Множественные уязвимости в Ruby on Rails

Описание:
Уязвимость позволяет удаленному пользователю произвести XSS нападение.

1. Уязвимость существует из-за ошибки при обработке ключей в Active Record. Удаленный пользователь может вызвать отказ в обслуживании.

2. Уязвимость существует из-за недостаточной обработки входных данных в методе "sanitize_css" в Action Pack. Удаленный пользователь может с помощью специально сформированного запроса выполнить произвольный код сценария в браузере жертвы в контексте безопасности уязвимого сайта.

3. Уязвимость существует из-за недостаточной обработки входных XML-данных в ActiveSupport::XmlMini_JDOM в ActiveSupport.

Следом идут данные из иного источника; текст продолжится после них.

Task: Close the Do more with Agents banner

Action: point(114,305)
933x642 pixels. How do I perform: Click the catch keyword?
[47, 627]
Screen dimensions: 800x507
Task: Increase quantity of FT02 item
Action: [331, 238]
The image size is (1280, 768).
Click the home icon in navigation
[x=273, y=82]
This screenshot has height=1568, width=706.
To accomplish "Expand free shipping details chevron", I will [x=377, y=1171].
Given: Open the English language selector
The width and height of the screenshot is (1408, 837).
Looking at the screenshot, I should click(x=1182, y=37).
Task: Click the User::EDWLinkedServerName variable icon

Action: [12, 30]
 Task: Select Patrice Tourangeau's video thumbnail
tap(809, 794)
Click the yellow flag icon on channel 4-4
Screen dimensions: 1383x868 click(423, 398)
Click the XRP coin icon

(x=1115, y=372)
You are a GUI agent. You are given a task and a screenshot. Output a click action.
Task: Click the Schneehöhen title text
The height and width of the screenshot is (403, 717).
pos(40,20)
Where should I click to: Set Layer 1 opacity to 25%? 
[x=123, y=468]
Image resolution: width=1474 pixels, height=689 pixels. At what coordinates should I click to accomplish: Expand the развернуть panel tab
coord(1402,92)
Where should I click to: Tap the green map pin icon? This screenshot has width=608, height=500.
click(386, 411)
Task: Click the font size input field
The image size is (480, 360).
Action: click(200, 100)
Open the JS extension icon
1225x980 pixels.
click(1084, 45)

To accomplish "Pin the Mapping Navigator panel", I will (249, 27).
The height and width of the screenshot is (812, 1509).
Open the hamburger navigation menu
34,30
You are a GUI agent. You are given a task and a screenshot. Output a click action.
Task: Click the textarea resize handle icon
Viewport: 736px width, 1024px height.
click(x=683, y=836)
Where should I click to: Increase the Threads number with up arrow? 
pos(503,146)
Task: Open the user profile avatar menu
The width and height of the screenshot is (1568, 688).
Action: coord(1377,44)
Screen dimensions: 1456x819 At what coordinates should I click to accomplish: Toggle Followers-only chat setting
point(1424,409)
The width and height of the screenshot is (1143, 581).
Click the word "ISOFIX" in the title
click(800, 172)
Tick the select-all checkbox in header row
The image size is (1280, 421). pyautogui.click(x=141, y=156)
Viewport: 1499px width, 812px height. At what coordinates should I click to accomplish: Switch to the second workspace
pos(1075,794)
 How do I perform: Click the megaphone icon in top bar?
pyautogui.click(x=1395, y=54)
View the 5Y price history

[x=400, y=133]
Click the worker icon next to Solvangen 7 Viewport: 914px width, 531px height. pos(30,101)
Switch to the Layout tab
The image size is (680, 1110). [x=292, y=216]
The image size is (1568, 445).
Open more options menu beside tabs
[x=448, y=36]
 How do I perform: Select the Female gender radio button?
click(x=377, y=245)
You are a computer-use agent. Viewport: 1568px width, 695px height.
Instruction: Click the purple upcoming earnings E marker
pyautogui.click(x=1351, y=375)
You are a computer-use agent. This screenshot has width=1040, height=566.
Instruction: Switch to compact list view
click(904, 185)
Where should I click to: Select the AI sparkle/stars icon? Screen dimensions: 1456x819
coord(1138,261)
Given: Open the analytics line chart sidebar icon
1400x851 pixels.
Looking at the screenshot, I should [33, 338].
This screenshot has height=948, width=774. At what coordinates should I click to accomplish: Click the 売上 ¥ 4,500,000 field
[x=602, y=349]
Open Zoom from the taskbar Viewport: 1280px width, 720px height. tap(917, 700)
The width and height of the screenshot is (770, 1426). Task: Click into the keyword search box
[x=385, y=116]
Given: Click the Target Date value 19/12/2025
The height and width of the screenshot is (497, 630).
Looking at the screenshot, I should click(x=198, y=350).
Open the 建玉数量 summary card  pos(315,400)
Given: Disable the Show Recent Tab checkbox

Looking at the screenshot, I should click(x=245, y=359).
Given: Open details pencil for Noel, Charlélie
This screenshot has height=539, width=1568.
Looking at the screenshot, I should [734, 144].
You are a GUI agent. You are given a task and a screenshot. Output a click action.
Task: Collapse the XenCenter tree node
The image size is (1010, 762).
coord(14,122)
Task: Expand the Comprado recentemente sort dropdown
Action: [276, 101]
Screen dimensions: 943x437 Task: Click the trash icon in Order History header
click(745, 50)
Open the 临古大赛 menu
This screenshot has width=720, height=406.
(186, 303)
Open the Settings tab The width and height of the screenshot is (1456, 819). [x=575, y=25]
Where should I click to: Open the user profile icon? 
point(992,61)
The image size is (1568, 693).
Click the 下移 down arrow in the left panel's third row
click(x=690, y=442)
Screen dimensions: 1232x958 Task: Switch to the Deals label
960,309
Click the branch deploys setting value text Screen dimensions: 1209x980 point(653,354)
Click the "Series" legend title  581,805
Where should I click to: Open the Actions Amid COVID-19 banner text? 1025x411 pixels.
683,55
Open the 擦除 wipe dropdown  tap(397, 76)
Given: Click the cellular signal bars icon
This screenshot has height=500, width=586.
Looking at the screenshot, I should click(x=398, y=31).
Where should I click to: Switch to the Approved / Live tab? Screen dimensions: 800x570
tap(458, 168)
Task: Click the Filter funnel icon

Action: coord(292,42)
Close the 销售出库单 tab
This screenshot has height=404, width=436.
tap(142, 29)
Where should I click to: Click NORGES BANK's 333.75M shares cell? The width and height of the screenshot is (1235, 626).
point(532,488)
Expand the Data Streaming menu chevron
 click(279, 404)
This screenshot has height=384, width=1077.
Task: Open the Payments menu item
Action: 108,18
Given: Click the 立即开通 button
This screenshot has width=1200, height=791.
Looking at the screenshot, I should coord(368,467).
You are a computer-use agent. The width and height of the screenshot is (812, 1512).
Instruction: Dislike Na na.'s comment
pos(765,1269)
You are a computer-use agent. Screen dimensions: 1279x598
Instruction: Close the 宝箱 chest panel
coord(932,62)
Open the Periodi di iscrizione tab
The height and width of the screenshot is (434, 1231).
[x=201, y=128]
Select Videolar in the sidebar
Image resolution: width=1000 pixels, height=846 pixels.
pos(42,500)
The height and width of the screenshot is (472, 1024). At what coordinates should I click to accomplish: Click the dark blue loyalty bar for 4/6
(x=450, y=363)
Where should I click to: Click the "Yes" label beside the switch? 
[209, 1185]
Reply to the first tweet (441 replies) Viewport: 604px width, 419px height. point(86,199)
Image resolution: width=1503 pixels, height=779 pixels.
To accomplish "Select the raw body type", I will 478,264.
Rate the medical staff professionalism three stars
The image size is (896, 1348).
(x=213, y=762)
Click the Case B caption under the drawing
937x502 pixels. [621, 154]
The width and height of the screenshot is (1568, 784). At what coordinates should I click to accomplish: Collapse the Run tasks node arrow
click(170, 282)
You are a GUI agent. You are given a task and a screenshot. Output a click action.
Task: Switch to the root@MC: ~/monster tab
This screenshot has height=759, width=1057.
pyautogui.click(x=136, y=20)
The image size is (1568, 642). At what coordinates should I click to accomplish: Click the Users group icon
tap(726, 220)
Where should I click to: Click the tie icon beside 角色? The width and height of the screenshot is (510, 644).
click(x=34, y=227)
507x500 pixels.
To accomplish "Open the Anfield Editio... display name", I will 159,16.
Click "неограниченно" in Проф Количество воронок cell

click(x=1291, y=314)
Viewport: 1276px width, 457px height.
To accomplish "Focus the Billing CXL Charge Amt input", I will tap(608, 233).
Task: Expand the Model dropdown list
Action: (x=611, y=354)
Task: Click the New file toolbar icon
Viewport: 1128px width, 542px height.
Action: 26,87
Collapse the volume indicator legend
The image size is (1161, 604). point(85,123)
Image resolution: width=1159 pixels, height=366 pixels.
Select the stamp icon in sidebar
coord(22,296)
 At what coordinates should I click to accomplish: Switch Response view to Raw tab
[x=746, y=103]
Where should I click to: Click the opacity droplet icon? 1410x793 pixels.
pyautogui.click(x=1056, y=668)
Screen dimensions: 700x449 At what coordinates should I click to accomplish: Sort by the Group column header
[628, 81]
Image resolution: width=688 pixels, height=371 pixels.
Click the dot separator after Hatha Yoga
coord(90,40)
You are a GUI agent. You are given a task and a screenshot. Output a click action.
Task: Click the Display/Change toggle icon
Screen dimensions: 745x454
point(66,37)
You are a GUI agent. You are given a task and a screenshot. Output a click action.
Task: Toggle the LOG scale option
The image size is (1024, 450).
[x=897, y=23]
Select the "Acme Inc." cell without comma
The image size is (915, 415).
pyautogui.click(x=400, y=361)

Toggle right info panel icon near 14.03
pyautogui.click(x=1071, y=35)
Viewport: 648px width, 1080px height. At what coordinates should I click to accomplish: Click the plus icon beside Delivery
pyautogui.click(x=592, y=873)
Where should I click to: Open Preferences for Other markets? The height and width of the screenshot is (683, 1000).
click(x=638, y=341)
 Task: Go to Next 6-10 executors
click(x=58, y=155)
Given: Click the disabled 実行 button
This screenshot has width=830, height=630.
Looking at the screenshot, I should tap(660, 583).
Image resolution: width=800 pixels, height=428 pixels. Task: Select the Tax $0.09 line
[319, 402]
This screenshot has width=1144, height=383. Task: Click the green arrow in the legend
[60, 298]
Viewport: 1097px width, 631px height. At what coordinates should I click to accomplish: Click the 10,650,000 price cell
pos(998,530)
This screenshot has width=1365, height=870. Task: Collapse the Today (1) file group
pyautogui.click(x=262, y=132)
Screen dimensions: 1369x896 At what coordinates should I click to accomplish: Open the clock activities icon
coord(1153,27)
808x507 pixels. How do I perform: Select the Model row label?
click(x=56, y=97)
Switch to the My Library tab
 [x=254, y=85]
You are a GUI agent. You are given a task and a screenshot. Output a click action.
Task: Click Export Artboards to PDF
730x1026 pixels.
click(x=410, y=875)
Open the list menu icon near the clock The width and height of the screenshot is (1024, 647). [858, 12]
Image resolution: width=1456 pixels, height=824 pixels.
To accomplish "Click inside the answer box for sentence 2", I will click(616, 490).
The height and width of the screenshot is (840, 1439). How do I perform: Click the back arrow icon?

Удаленный пользователь может раскрыть содержание определенных локальных фалов или вызвать отказ в обслуживании.

Примечание: Для успешной эксплуатации уязвимости необходимо, чтобы приложение JRuby использовало JDOM backend.

4. Уязвимость существует из-за недостаточной обработки легитимных протоколов в модуле HTML. Удаленный пользователь может с помощью специально сформированного запроса выполнить произвольный код сценария в браузере жертвы в контексте безопасности уязвимого сайта.

URL производителя: http://rubyonrails.org/

Решение: Установите последнюю версию 3.2.13, 3.1.12 или 2.3.18 с сайта производителя.